Chinese officials said they would scrutinize gains in stock prices without capping new lending after a record US$1.1 trillion of loans in the first half added to credit risks and threatened to cause asset bubbles.
The government wants stock market stability and is studying share price advances, Chinese Vice Finance Minister Ding Xuedong (丁學東) said at a press briefing in Beijing yesterday.
The People’s Bank of China has a range of tools to limit money supply, Su Ning (蘇寧), a deputy governor of the central bank, told the briefing.
The Shanghai Composite Index has rallied 79 percent this year and real-estate prices have rebounded, fueling concern that loans meant for infrastructure projects are being used for speculation. The government wants to cool asset markets without derailing the recovery of the world’s third-biggest economy, which grew 7.9 percent in the second quarter from a year earlier.
Shanghai’s benchmark stock index closed down 2.9 percent yesterday, before the briefing started, for the worst weekly loss since February. The measure fell by the most in eight months on July 29 amid concern that the central bank would rein in liquidity.
The government will monitor asset prices and create an “internal mechanism” to stabilize the stock market, Ding said, without elaborating.
The central bank will not consider asset prices when adjusting policies, said Su, who also elaborated on a reference in a quarterly monetary policy report to “fine tuning” policy, saying that this happened continuously.
“It’s not the policies that will be fine tuned, but the focus, intensity and pace of policies that will be fine tuned,” the central banker said.
The surge in loans in the first half was helped by the rollout of the government’s stimulus plan and lending won’t grow as quickly in the second half, Su said.
The government will maintain a moderately loose monetary stance and an expansionary fiscal policy as domestic and external demand remain weak, Zhu Zhixin (朱之鑫), vice chairman of the National Development and Reform Commission, told the briefing.
Inflation isn’t a concern, Su said.
“Harsh lending curbs would just hurt the economy,” said Sherman Chan (陳穎嘉), an economist with Moody’s Economy.com in Sydney.
She said the government would do more to monitor lending.
China’s banking regulator urged lenders on July 27 to ensure credit for investment projects flows into the real economy.
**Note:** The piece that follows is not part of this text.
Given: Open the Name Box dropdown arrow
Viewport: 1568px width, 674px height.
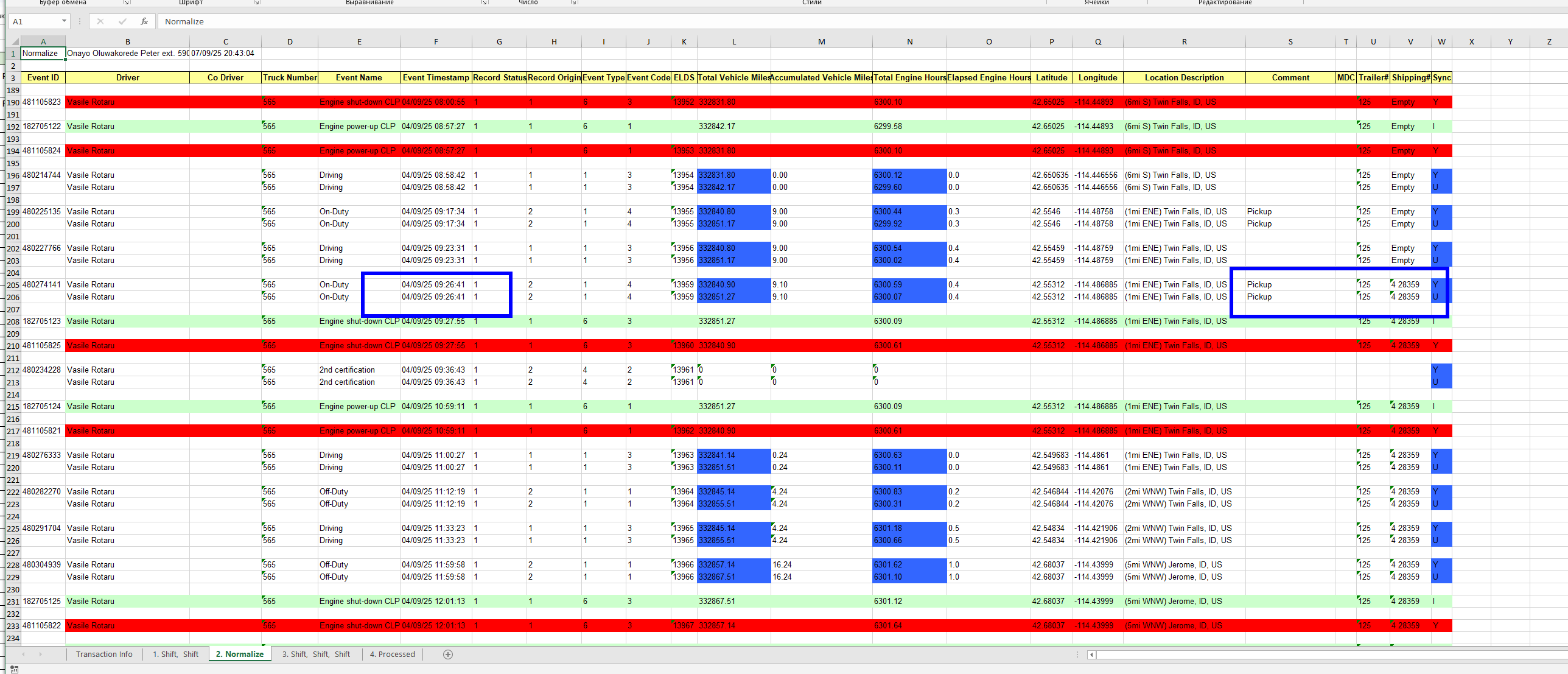Looking at the screenshot, I should pos(64,21).
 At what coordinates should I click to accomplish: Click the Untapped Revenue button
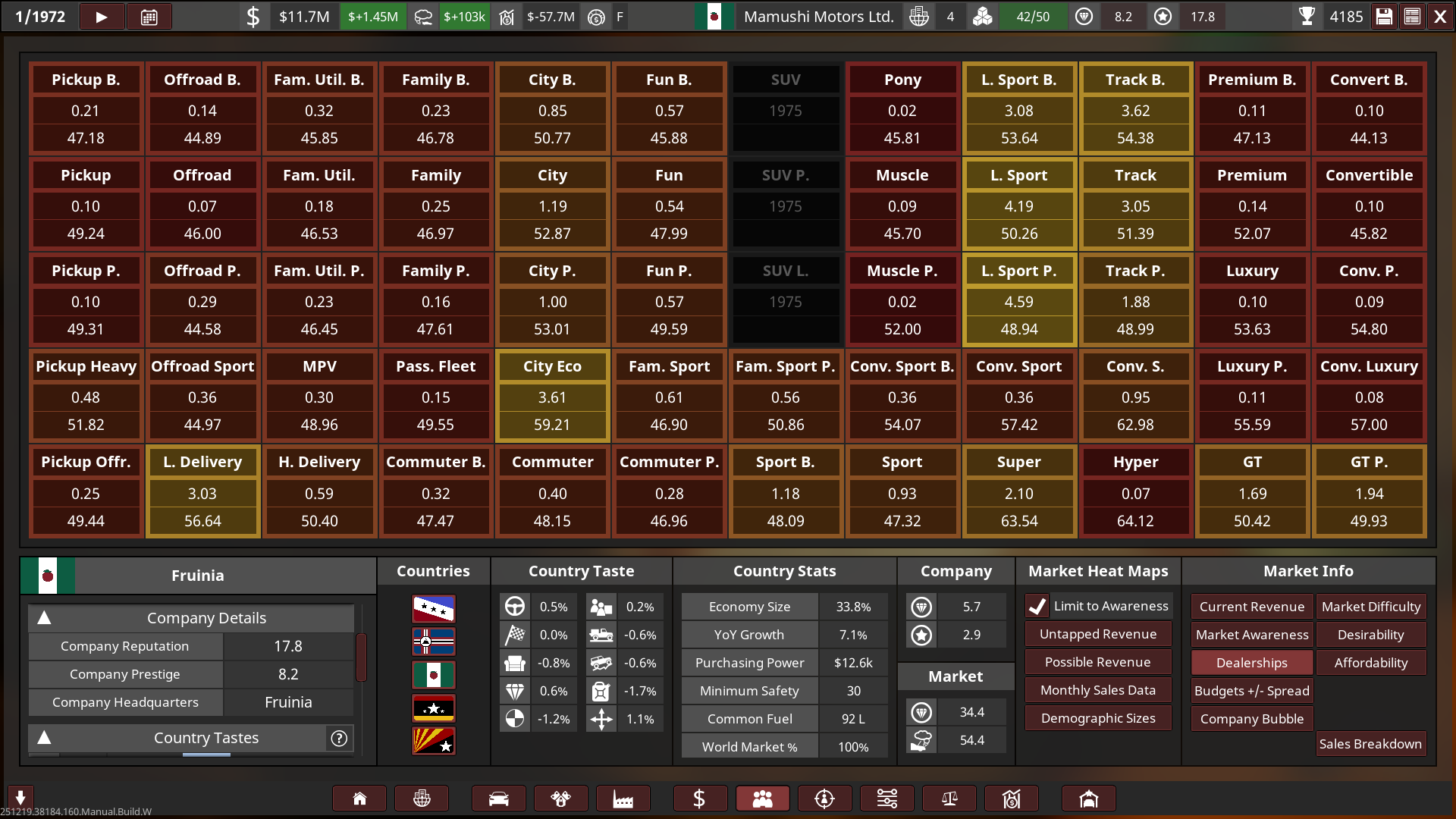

Three days later, the regulator announced plans to tighten rules on working capital loans.
China Construction Bank Corp (中國建設銀行) president Zhang Jianguo (張建國) said on Thursday that the nation’s second-largest bank would cut new lending by about 70 percent in the second half to avert a surge in bad debt.
Construction Bank plans to extend about 200 billion yuan (US$29 billion) in loans, down from 708.5 billion yuan in the preceding six months. The company’s new lending through June 30 was 42 percent more than for all of last year.
“We noticed that some loans didn’t go into the real economy,” Zhang said in an interview at the bank’s headquarters in Beijing.
“I feel that some industries are expanding too rapidly. For example, housing prices are rising too fast, and housing sales are growing too fast,” Zhang said.
Investors are split on whether a stock bubble is a threat.
“This is a recovery story that is one of the strongest and most convincing in the world,” Chen Li (陳立), a Beijing-based strategist at Harvest Fund Management Co (嘉實基金管理公司), which oversees about US$22 billion, said on Tuesday. “I don’t think we’re in a bubble.”
Credit Suisse Group AG said this week that it would be difficult to prevent a “huge and damaging bubble from emerging” without monetary tightening.